▸ PROBLEM DETAILS: When the line with "Click the Descrição text field" comes up, set it down and every later line to the end of the data, exactly and without pictures.

Saved data entries:
====================
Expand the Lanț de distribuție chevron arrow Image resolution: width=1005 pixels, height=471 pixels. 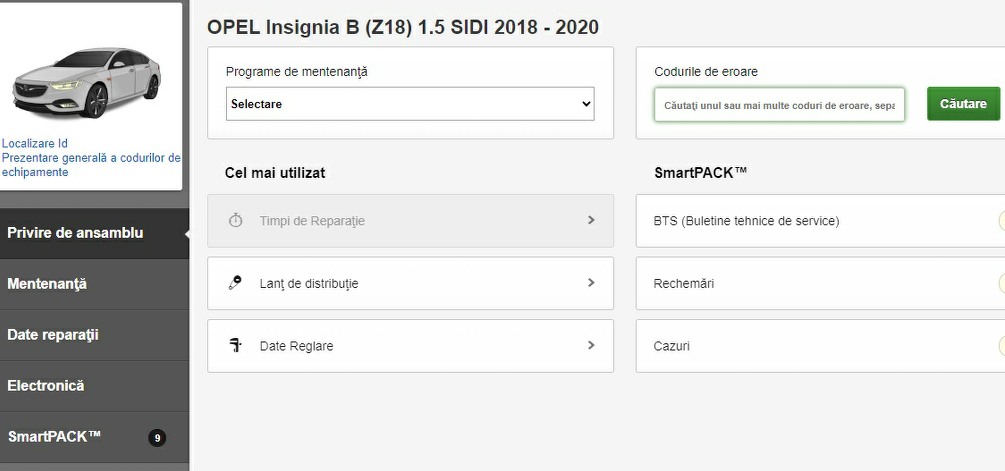[591, 283]
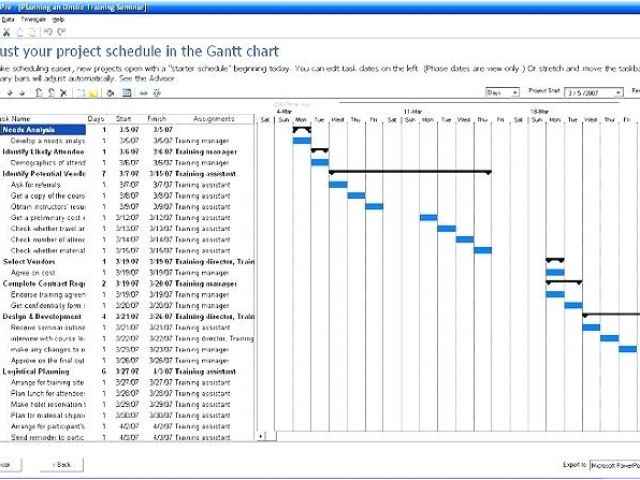Image resolution: width=640 pixels, height=480 pixels.
Task: Open the Export to dropdown
Action: pos(614,465)
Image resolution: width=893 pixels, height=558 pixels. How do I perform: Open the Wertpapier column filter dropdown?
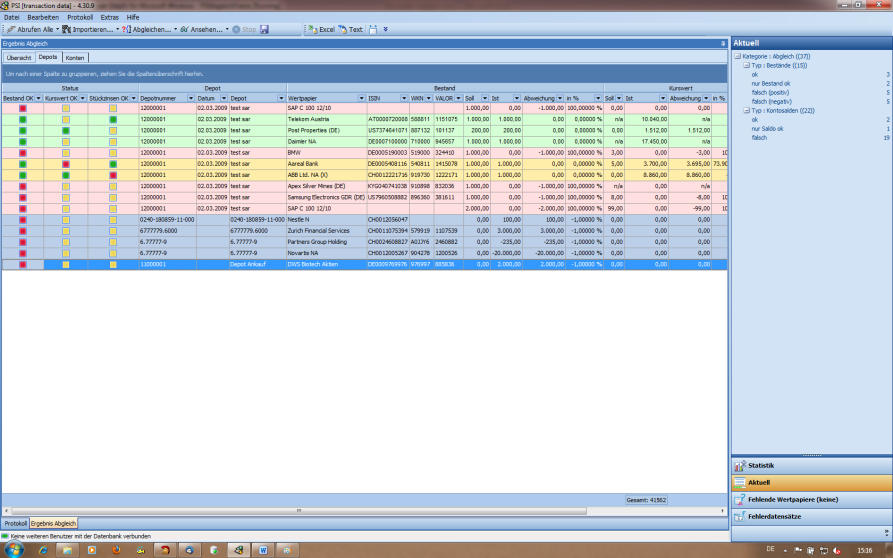pos(360,98)
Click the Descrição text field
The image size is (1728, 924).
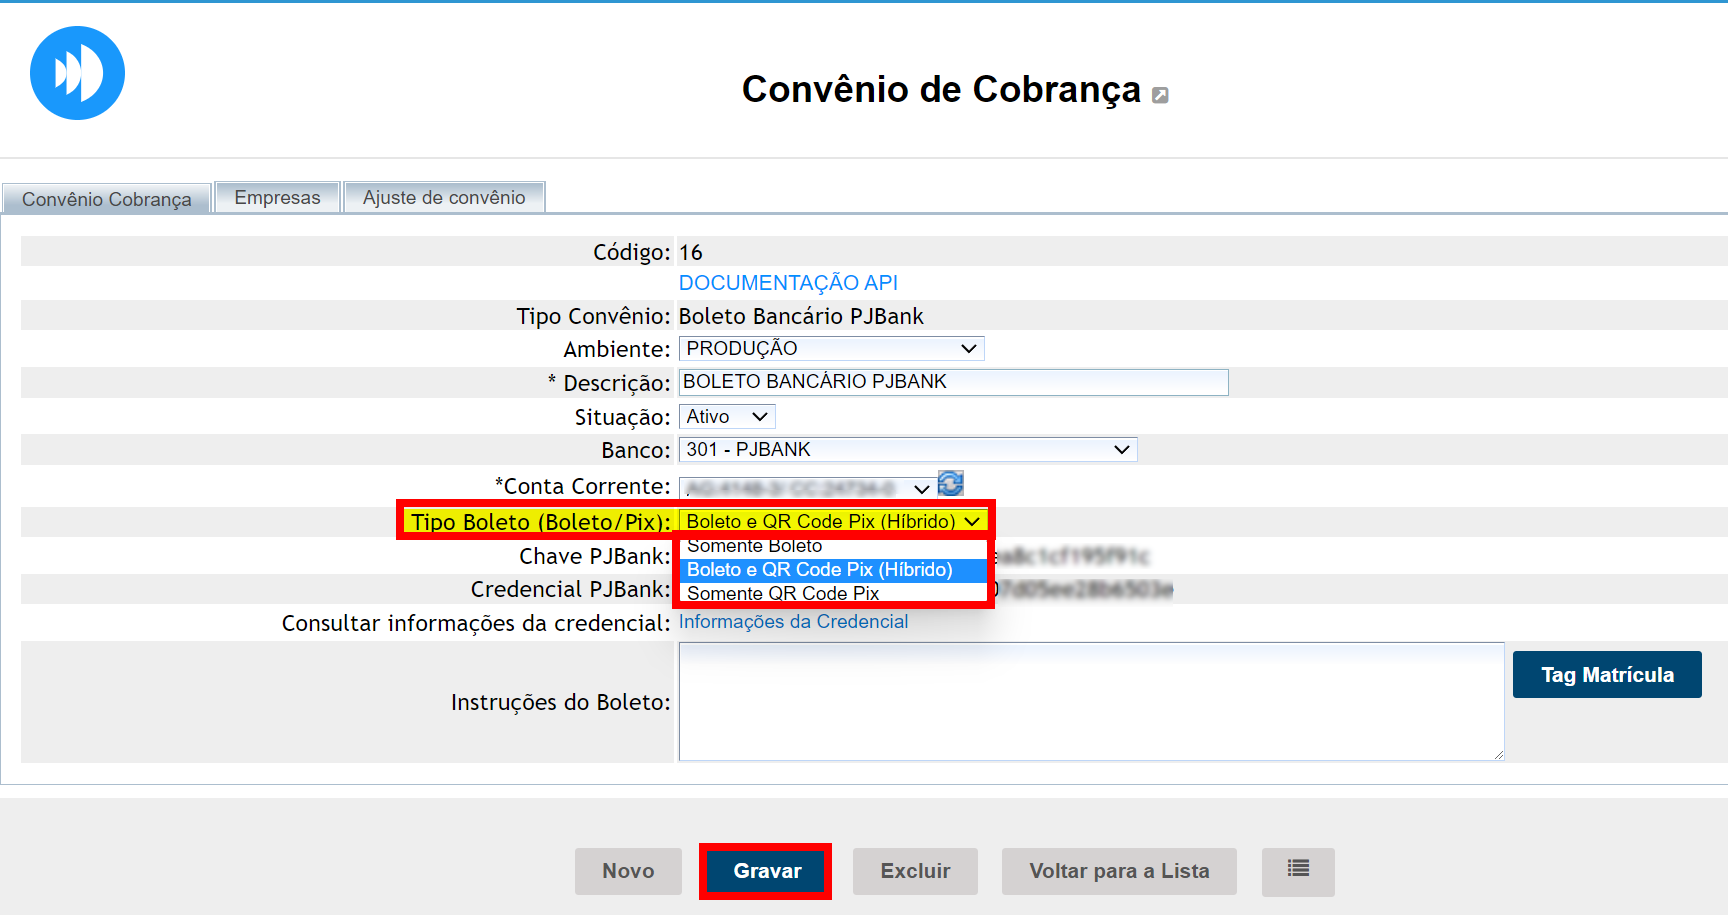[953, 382]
====================
▸ ANSWER TO THE EXERCISE:
Click the Descrição text field
The image size is (1728, 924).
[953, 382]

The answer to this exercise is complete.